Did you know that NASA was building a base of operations in the south pole of the Moon? Did you know colonists would be living and working there? Did you know that plans are in motion to establish a satellite phone network which would allow said colonists to communicate with one another? Well, it's all true... and more!
After conquering the farthest corners of the globe, mobile phones are now destined for the final frontier - space. Even in the cosmos there will be no escaping the ringtone as Nasa and the British National Space Centre (BNSC) prepare to trial a mobile phone network for the moon. Astronauts and robots exploring the moon's surface will only be a text message away after the system goes live later this century.

The satellite system should ensure a full four-bar signal for lunar colonists living in the base Nasa wants to build at the south pole of the moon after 2020. The stellar vision of the mobile's future even tops the effort that managed to get a text message to the top of Mount Everest. Phone calls and other information would be bounced off satellites orbiting the moon for communication between colonists, the moon base and the earth.

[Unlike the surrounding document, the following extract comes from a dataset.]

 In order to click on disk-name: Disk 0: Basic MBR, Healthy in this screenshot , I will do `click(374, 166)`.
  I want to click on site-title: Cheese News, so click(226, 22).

The system, called MoonLite, will be comparable to the satellite phone networks of the 80's and 90's here on Earth, and will be used to facilitate communication between occupants on the base and robots and workers which are out and about. The satellites will handle data as well as voice communication, with 3kbps downstream and 2kbps up.
The joint Nasa/BNSC MoonLite mission, due to be launched after 2012, will test a prototype version of the satellite phone network - similar to the Inmarsat network on Earth. During the MoonLite mission a lunar orbiter would use the technology to transmit information about the structure of the moon back to earth from scientific instruments buried in the lunar soil.